:: SUPPLIED MATERIAL

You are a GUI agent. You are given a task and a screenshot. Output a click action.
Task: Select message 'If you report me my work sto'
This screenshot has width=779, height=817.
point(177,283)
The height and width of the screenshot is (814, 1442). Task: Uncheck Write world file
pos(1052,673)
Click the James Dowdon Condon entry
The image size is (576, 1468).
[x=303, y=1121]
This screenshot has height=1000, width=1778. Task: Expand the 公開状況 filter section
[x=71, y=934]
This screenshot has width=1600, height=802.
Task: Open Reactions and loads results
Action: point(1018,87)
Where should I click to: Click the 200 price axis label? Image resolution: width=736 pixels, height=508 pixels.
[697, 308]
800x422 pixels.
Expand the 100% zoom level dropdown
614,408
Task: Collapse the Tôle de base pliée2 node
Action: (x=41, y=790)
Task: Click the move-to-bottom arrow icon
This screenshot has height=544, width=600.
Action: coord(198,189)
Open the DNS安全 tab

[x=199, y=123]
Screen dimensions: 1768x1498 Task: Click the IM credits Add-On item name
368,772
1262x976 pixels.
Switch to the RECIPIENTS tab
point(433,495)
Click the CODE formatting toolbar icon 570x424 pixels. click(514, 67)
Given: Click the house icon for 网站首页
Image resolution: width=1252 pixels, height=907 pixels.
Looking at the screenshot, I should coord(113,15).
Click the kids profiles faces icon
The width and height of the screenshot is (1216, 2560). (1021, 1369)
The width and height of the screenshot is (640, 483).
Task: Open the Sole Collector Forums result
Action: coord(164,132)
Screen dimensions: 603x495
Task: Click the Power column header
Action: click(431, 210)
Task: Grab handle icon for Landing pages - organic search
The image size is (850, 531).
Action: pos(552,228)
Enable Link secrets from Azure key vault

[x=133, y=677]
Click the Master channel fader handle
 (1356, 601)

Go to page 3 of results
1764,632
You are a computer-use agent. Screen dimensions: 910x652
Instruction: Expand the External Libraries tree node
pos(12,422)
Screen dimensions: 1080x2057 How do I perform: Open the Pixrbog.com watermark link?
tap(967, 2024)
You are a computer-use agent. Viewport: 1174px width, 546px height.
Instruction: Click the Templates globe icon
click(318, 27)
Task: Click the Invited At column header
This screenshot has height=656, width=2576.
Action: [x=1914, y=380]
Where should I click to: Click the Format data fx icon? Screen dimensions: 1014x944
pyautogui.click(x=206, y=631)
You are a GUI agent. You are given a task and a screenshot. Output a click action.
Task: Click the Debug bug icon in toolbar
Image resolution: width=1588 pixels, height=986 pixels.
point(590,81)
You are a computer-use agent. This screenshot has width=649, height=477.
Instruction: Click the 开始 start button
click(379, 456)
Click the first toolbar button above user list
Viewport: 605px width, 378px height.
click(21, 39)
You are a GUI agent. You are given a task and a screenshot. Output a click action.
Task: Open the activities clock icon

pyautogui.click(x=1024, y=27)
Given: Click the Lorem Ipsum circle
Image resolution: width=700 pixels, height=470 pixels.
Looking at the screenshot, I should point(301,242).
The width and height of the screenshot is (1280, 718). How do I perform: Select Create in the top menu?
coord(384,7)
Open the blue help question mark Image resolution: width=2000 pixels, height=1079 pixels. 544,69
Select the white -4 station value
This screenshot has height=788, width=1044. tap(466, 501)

::::

[EXERCISE BRIEF] When the line with "Task: Click the Invited At column header" is reached in the data above, begin copying, and stop after the line with "Given: Click the Lorem Ipsum circle"; copy each line exactly, both ends included.

[RESPONSE TO THE TASK]
Task: Click the Invited At column header
This screenshot has height=656, width=2576.
Action: [x=1914, y=380]
Where should I click to: Click the Format data fx icon? Screen dimensions: 1014x944
pyautogui.click(x=206, y=631)
You are a GUI agent. You are given a task and a screenshot. Output a click action.
Task: Click the Debug bug icon in toolbar
Image resolution: width=1588 pixels, height=986 pixels.
point(590,81)
You are a computer-use agent. This screenshot has width=649, height=477.
Instruction: Click the 开始 start button
click(379, 456)
Click the first toolbar button above user list
Viewport: 605px width, 378px height.
click(21, 39)
You are a GUI agent. You are given a task and a screenshot. Output a click action.
Task: Open the activities clock icon

pyautogui.click(x=1024, y=27)
Given: Click the Lorem Ipsum circle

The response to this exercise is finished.